DATA TO USE section start

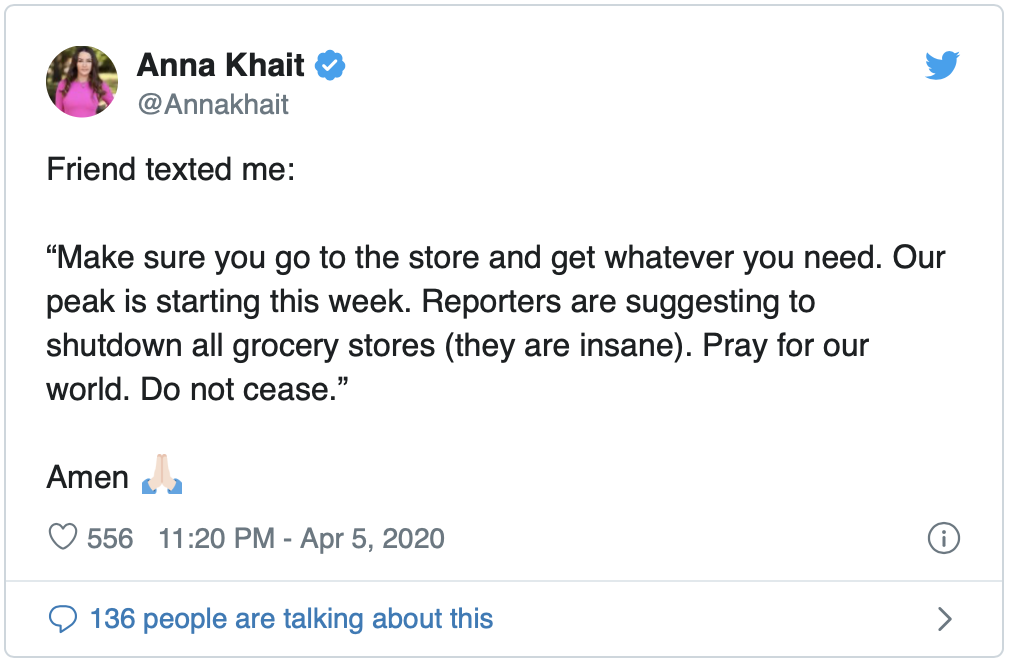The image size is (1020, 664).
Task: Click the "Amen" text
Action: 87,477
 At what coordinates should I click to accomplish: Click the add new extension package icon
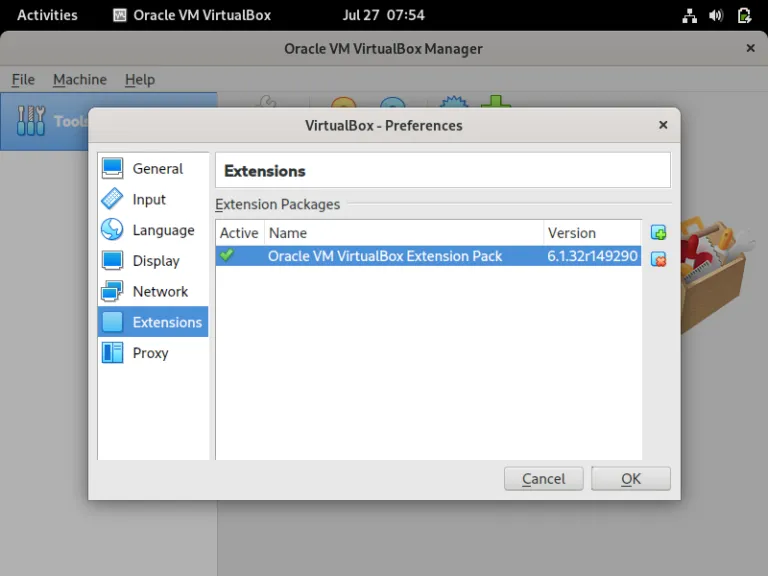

DATA TO USE section end
DATA TO USE section start

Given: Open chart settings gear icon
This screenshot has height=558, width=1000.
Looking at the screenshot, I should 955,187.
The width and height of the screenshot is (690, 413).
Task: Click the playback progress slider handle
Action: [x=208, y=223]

DATA TO USE section end

**GOAL OF THE EXERCISE**
Pull out all lines from the entries above that include the word "icon".

**RESULT OF THIS EXERCISE**
 At what coordinates should I click to accomplish: Click the add new extension package icon
Given: Open chart settings gear icon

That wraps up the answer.